(INSTRUCTIONS FOR THE TASK):
Every record below should be repeated exactly. Omit the pictures.

(DATA FOR THIS TASK):
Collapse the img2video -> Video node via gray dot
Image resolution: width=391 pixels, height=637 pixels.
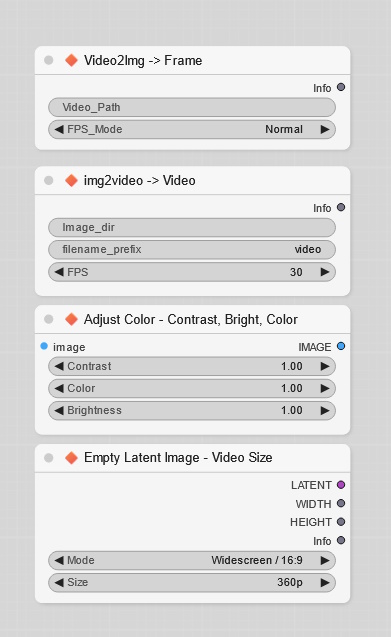[x=48, y=180]
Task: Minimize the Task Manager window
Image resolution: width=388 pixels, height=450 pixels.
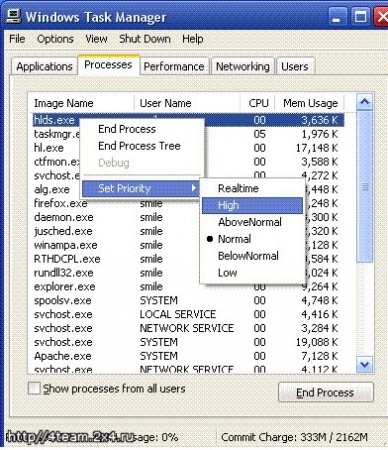Action: pos(337,17)
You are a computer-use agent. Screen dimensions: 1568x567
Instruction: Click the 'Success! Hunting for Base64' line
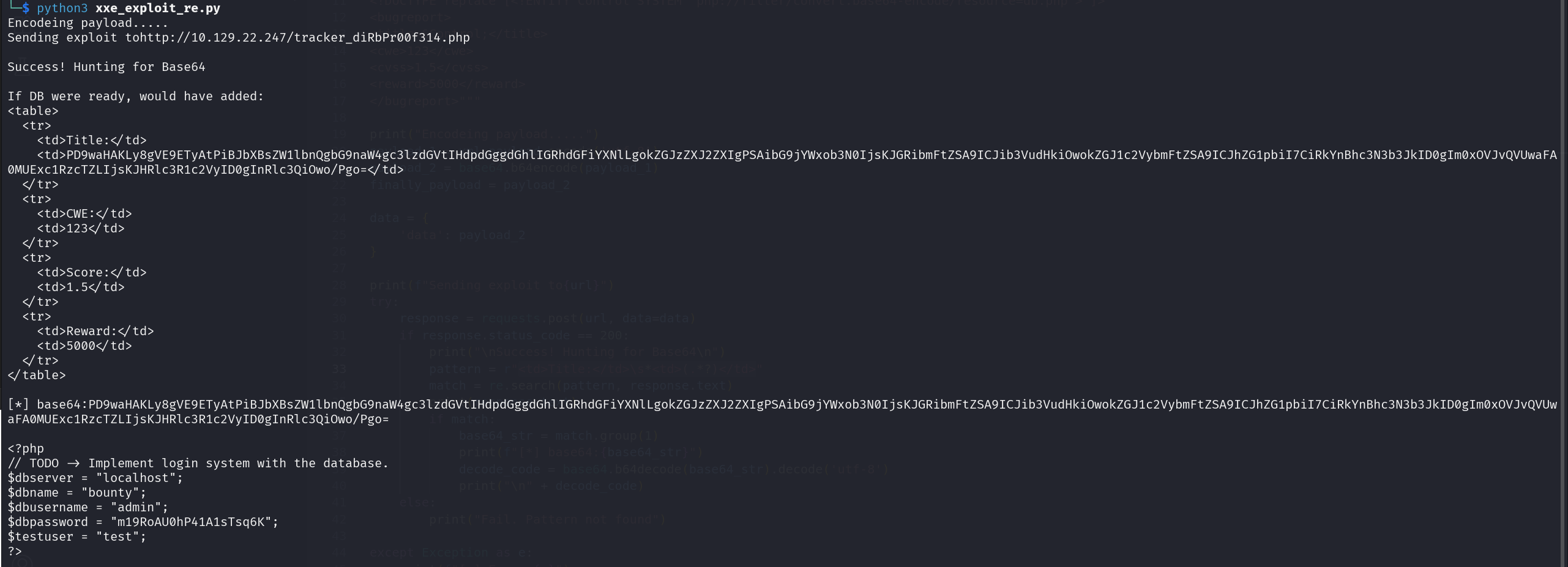pos(106,67)
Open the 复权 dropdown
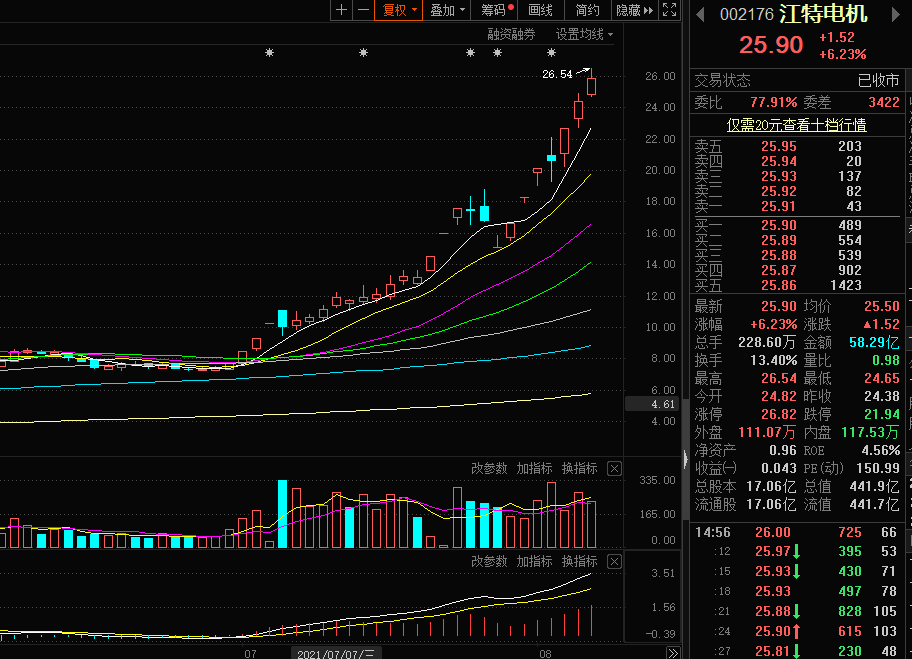This screenshot has width=912, height=659. (x=397, y=10)
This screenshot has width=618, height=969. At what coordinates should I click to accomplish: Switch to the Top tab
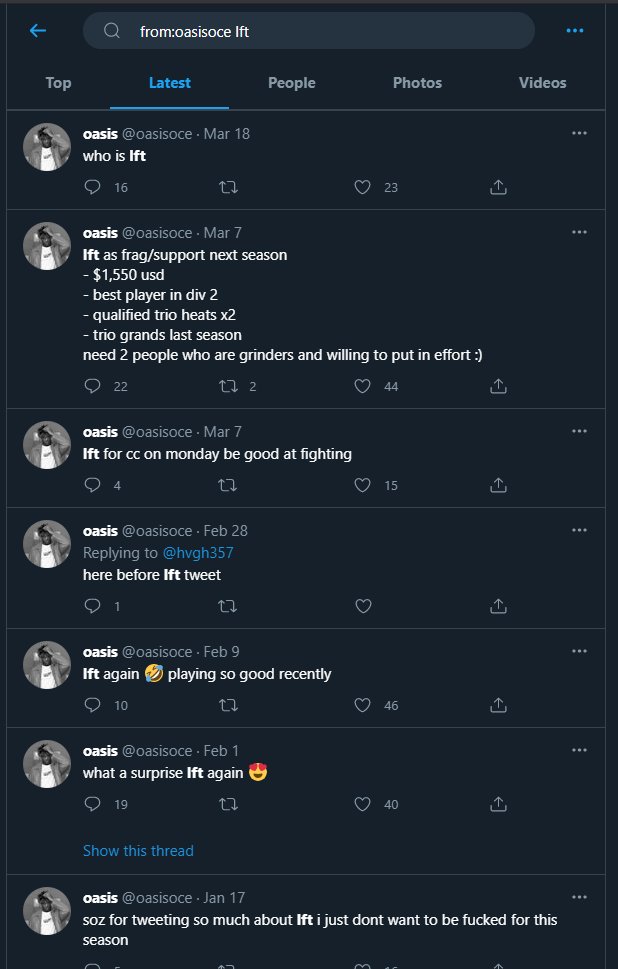(x=58, y=83)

(RESPONSE):
Collapse the img2video -> Video node via gray dot
Image resolution: width=391 pixels, height=637 pixels.
[x=48, y=180]
Task: Minimize the Task Manager window
Image resolution: width=388 pixels, height=450 pixels.
Action: pos(337,17)
You are a computer-use agent. Screen dimensions: 1568x567
Instruction: Click the 'Success! Hunting for Base64' line
pos(106,67)
Open the 复权 dropdown
This screenshot has width=912, height=659. (x=397, y=10)
This screenshot has width=618, height=969. At what coordinates should I click to accomplish: Switch to the Top tab
(x=58, y=83)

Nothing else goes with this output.